• _TASK ITEM_: Copy out, exactly and with nothing else, the stretch of lines that starts at the line containing "This screenshot has height=1037, width=1148." and finishes at the end of the data.

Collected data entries

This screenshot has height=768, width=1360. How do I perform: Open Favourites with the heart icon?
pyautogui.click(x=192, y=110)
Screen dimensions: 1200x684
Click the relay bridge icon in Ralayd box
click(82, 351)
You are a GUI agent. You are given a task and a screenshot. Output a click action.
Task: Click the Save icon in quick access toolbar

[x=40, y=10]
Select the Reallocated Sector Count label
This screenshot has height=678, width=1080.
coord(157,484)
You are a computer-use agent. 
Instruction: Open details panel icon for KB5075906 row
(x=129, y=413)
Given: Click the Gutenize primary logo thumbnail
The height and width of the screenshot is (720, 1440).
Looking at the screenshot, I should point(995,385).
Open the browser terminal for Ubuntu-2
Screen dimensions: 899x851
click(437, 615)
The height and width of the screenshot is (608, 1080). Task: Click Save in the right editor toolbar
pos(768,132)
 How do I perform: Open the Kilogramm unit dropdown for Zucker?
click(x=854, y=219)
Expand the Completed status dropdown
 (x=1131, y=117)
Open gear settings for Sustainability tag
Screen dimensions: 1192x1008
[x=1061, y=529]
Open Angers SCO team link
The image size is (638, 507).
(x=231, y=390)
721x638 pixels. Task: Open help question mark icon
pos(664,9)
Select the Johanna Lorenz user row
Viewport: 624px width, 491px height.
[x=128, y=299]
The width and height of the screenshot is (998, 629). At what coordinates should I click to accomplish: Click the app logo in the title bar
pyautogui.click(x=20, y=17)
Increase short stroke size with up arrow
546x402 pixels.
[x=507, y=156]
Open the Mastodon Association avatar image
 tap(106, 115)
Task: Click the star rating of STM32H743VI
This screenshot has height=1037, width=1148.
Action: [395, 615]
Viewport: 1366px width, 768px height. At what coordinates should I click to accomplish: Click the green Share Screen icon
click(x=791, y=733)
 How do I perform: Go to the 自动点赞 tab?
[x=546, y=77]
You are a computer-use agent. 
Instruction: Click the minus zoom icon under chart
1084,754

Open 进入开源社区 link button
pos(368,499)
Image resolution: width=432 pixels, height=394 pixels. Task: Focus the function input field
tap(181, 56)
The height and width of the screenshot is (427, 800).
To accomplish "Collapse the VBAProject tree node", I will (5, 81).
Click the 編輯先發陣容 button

• _EXERCISE SOLUTION_:
This screenshot has height=1037, width=1148.
Action: [395, 615]
Viewport: 1366px width, 768px height. At what coordinates should I click to accomplish: Click the green Share Screen icon
click(x=791, y=733)
 How do I perform: Go to the 自动点赞 tab?
[x=546, y=77]
You are a computer-use agent. 
Instruction: Click the minus zoom icon under chart
1084,754

Open 进入开源社区 link button
pos(368,499)
Image resolution: width=432 pixels, height=394 pixels. Task: Focus the function input field
tap(181, 56)
The height and width of the screenshot is (427, 800).
To accomplish "Collapse the VBAProject tree node", I will (5, 81).
Click the 編輯先發陣容 button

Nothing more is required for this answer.